The pivotal question is whether Y. W. intended for his brother to have the beneficial interest in the property. We think it plain that he did not. It would have been a simple matter for this testator, especially with the assistance of an attorney, to make an absolute devise of his property to his brother in fee simple. Yet clause after clause in the will indicates that Y. W. was not making an outright gift. If that had been his intention why did he think it necessary to express his confidence in W. M.’s integrity and judgment? Why did he think it necessary *272to observe that W. M. “knows my and our relatives and kindred, their worthiness and needs and my feeling and affections concerning each of them”? Why did he think it necessary to declare that W. M. could dispose of the property and receive the consideration therefor, without accounting to anyone? Why, especially, did he say that the property was left to W. M. with the power to dispose of it “in accordance with instructions I have given my brother . . . with respect to any property which passes to him under this will”? Every one of these declarations is wholly inappropriate — indeed, completely irrelevant — if W. M. was to receive the beneficial interest in the estate. Yet each clause is of genuine significance if Y. W. meant for his brother to carry out his oral instructions with respect to the gift. To sustain the appellant’s position we should have to disregard every meaningful phrase in the controlling paragraph of this will except the declarations that W. M. was to take the property in fee simple.
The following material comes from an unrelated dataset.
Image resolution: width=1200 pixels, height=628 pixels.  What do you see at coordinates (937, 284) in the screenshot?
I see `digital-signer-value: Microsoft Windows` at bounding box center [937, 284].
Yet, as we have seen, those declarations alone cannot govern our decision, because if Y. W. intended for the appellant to distribute the property among the two brothers’ relatives it was still necessary first to vest the fee in W. M.
The testator’s attempt to disinherit the appellee fails, for the property was not effectively left to anyone else. Williams v. Norton, 126 Ark. 503, 191 S. W. 34. It is unfortunate that the decedent’s intention must be thwarted; but even a reversal would not help matters, since the appellant declines to (and could not lawfully) carry out whatever his brother’s wishes may have been.
Affirmed.
McFaddin, Robinson, and Holt, JJ., dissent.